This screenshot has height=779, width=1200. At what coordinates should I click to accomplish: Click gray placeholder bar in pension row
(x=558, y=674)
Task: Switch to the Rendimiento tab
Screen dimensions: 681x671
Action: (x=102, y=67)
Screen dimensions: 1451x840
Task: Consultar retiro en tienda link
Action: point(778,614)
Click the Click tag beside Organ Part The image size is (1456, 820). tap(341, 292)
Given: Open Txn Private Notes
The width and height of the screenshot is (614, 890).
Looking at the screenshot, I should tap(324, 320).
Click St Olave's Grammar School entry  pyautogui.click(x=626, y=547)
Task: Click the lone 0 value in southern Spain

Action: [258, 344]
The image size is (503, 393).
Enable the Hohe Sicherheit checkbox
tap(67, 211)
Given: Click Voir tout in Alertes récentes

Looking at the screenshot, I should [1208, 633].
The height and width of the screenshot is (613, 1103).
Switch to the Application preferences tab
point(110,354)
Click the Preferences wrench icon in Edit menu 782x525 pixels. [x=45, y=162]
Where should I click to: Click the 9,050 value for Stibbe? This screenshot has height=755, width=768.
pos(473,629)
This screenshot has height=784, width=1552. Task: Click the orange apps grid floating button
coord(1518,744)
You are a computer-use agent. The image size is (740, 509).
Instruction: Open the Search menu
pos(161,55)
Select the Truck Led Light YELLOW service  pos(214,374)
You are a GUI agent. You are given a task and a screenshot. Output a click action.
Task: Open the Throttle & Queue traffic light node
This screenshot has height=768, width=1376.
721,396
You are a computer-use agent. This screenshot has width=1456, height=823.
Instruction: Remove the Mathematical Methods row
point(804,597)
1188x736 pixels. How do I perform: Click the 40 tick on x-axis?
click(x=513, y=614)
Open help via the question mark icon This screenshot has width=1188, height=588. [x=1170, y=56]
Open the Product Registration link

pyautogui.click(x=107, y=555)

[What to work on]
Reproduce the full listing word for word.

[Task solution]
This screenshot has height=779, width=1200. At what coordinates should I click to accomplish: Click gray placeholder bar in pension row
(x=558, y=674)
Task: Switch to the Rendimiento tab
Screen dimensions: 681x671
Action: (x=102, y=67)
Screen dimensions: 1451x840
Task: Consultar retiro en tienda link
Action: point(778,614)
Click the Click tag beside Organ Part The image size is (1456, 820). tap(341, 292)
Given: Open Txn Private Notes
The width and height of the screenshot is (614, 890).
Looking at the screenshot, I should tap(324, 320).
Click St Olave's Grammar School entry  pyautogui.click(x=626, y=547)
Task: Click the lone 0 value in southern Spain

Action: [258, 344]
The image size is (503, 393).
Enable the Hohe Sicherheit checkbox
tap(67, 211)
Given: Click Voir tout in Alertes récentes

Looking at the screenshot, I should [1208, 633].
The height and width of the screenshot is (613, 1103).
Switch to the Application preferences tab
point(110,354)
Click the Preferences wrench icon in Edit menu 782x525 pixels. [x=45, y=162]
Where should I click to: Click the 9,050 value for Stibbe? This screenshot has height=755, width=768.
pos(473,629)
This screenshot has height=784, width=1552. Task: Click the orange apps grid floating button
coord(1518,744)
You are a computer-use agent. The image size is (740, 509).
Instruction: Open the Search menu
pos(161,55)
Select the Truck Led Light YELLOW service  pos(214,374)
You are a GUI agent. You are given a task and a screenshot. Output a click action.
Task: Open the Throttle & Queue traffic light node
This screenshot has height=768, width=1376.
721,396
You are a computer-use agent. This screenshot has width=1456, height=823.
Instruction: Remove the Mathematical Methods row
point(804,597)
1188x736 pixels. How do I perform: Click the 40 tick on x-axis?
click(x=513, y=614)
Open help via the question mark icon This screenshot has width=1188, height=588. [x=1170, y=56]
Open the Product Registration link

pyautogui.click(x=107, y=555)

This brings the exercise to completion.